Agreed. I would like to focus on using JAX-RS and Apache CXF (which provides an implementation of it).

> 
> The coverage module includes also I/O services for reading/formatting from various formats like NetCDF, some operations like raster reprojections, etc.

+1.

> 
> 
>>>  * processing
>> What type of processing would this be? Like raster processing? Tiling?
> The idea is to define an abstract framework for launching arbitrary process. The goal is to support the "Web Processing Service". But actually I'm not sure if "processing" deserve its own module. We could define a basic framework in the "utility" module, and let each modules like "coverage" define their processes. I think we can defer this group to a later stage.

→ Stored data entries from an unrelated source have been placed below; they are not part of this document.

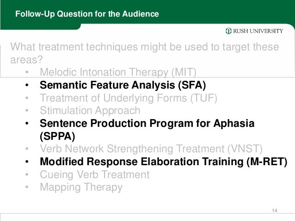Select the Melodic Intonation Therapy (MIT) bullet
Image resolution: width=295 pixels, height=221 pixels.
click(x=118, y=72)
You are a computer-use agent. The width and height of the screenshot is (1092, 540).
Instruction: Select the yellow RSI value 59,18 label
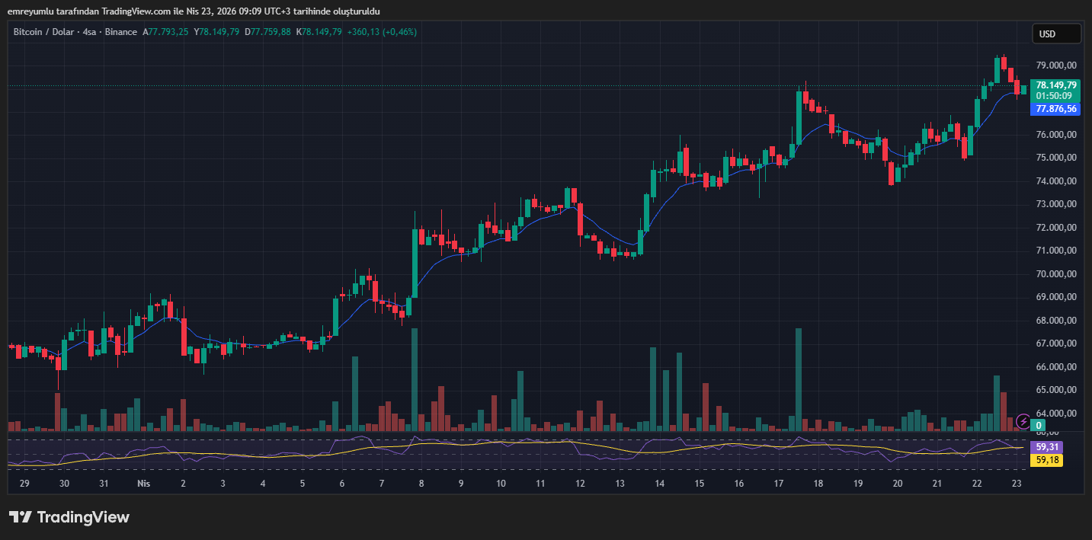[1045, 460]
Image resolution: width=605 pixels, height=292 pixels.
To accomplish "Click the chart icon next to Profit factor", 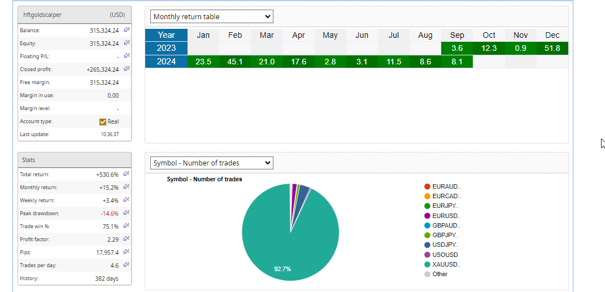I will (x=127, y=239).
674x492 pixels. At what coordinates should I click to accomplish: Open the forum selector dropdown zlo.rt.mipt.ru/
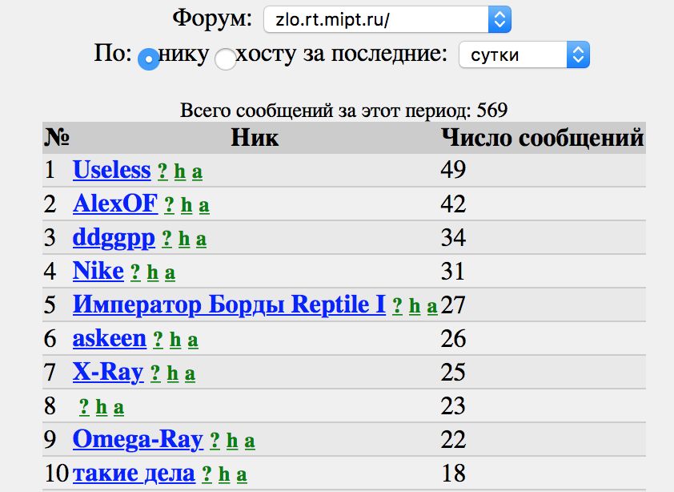(387, 19)
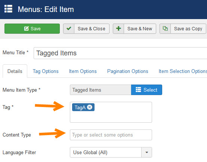Image resolution: width=207 pixels, height=162 pixels.
Task: Click the copy documents icon
Action: tap(165, 28)
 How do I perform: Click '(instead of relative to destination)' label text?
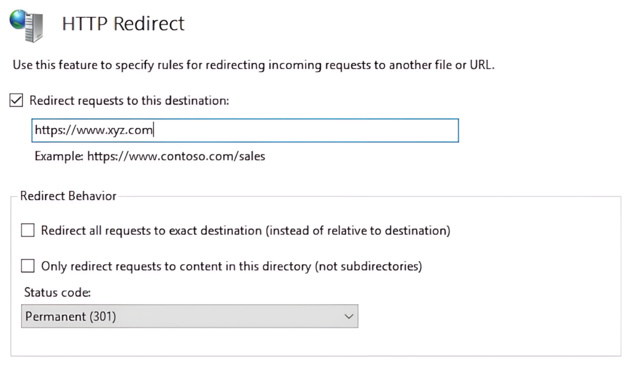tap(358, 231)
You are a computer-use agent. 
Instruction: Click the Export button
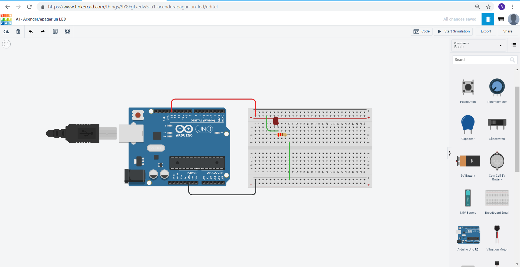click(486, 31)
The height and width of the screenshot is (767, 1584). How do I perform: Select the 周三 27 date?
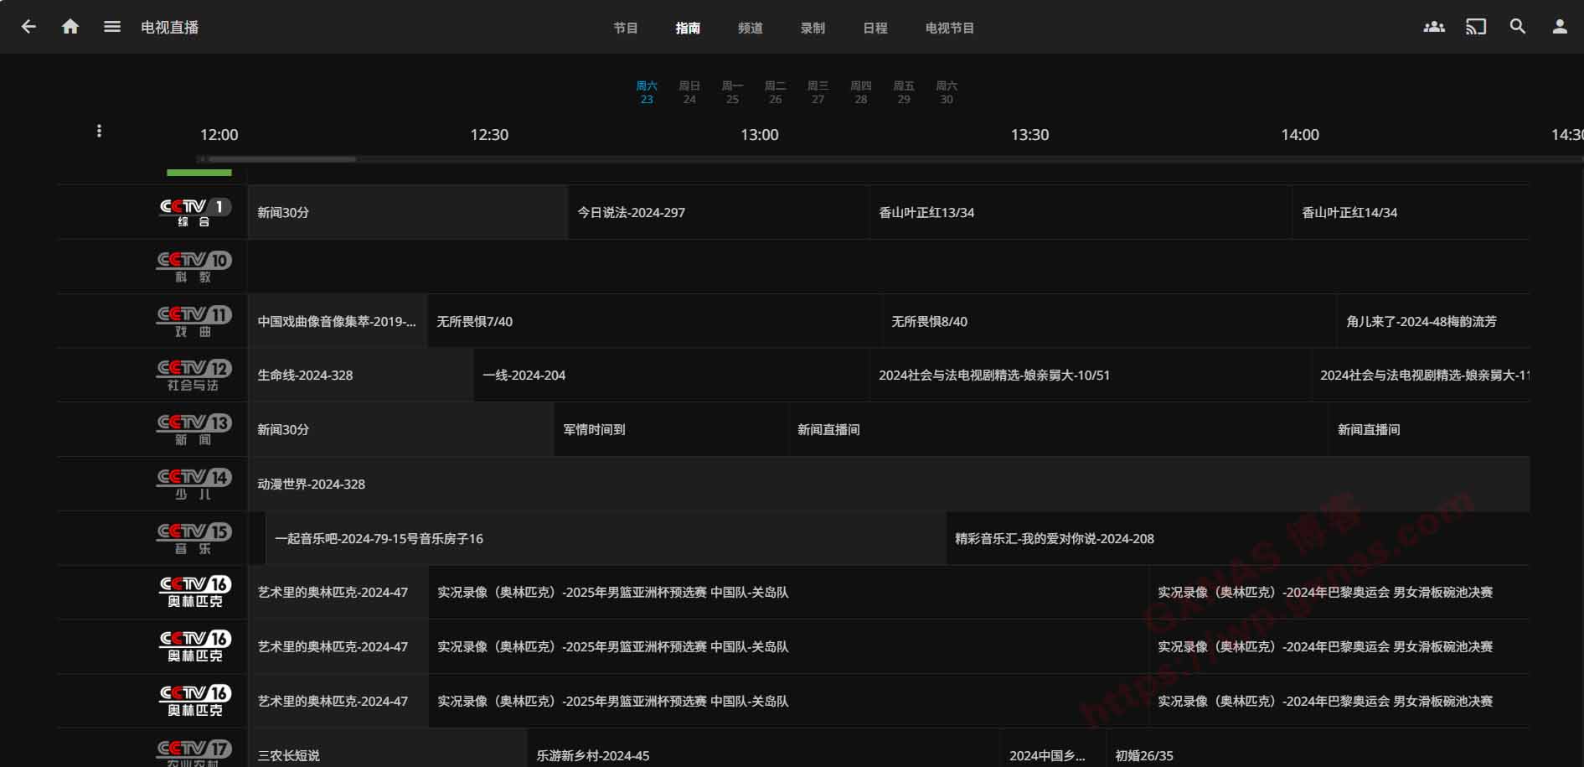click(x=818, y=92)
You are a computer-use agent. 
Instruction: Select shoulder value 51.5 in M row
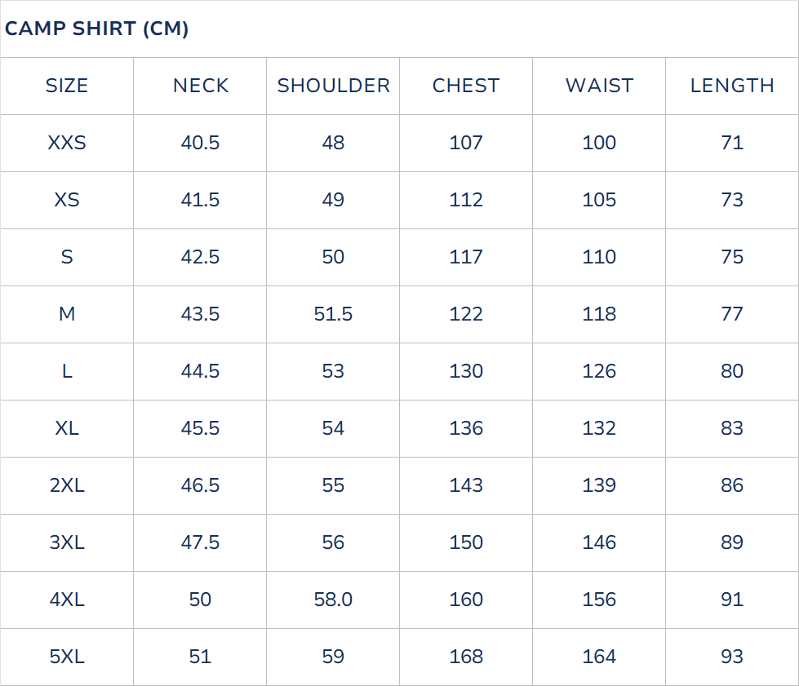pos(333,314)
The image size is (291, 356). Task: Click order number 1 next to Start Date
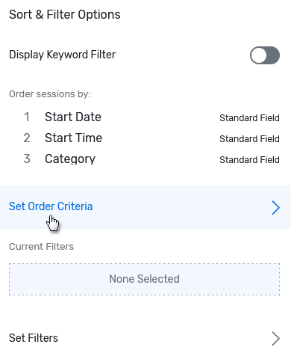click(x=27, y=117)
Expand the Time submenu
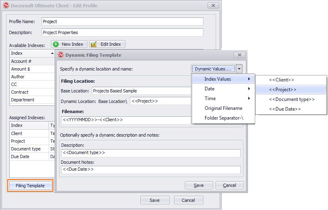Viewport: 328px width, 210px height. (223, 99)
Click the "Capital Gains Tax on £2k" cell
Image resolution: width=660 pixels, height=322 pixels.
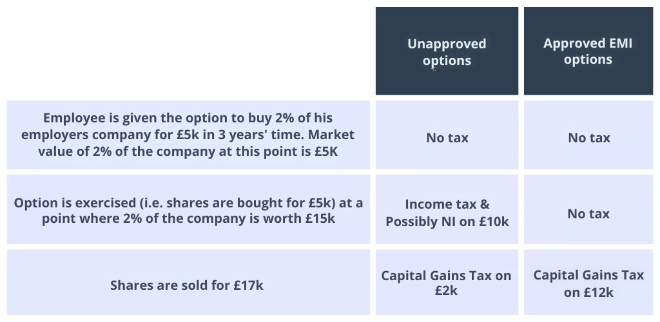coord(446,283)
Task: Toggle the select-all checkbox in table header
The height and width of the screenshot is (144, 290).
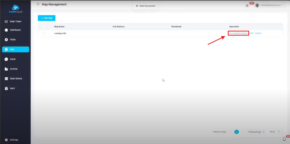Action: 44,27
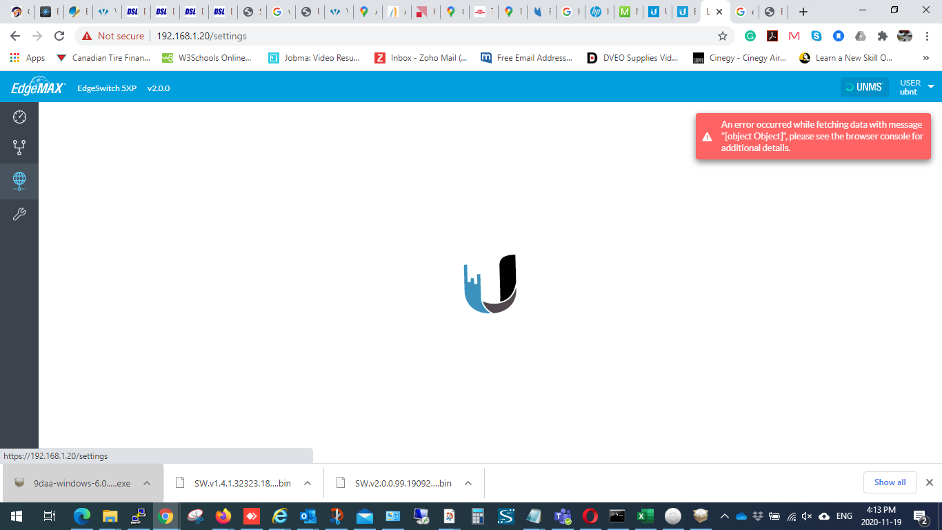
Task: Expand options for SW.v1.4.1 bin download
Action: tap(308, 483)
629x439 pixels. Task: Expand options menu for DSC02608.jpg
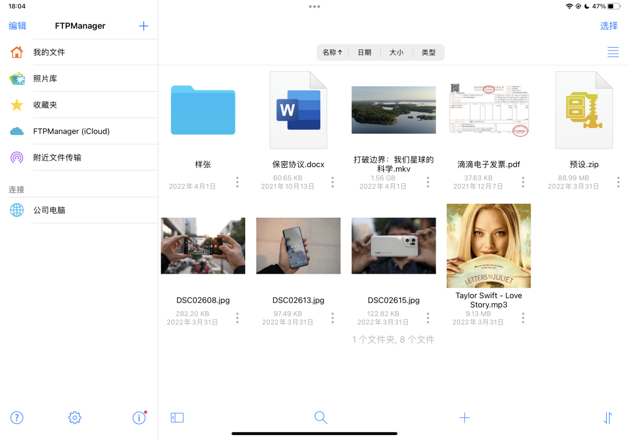237,318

Yeah I would love to implement WPS using Apache OODT and its workflow manager. We can maintain the 
spatial specific parts of it here in SIS, but leverage OODT for the workflow part.

> 
> 
>>>  * index
>> I think I called this "storage" -- this would be the persistence layer for the
>> spatial data structures, e.g.,
>> 
>> https://issues.apache.org/jira/browse/SIS-8
>> https://issues.apache.org/jira/browse/SIS-33
> Yes. In this proposal "index" was a separated group for RTree, QuadTree and the like, but like "processing" I'm not sure it deserve it own module. Furthermore some index are closely related to the storage format. So I guess we can also omit this group for a while.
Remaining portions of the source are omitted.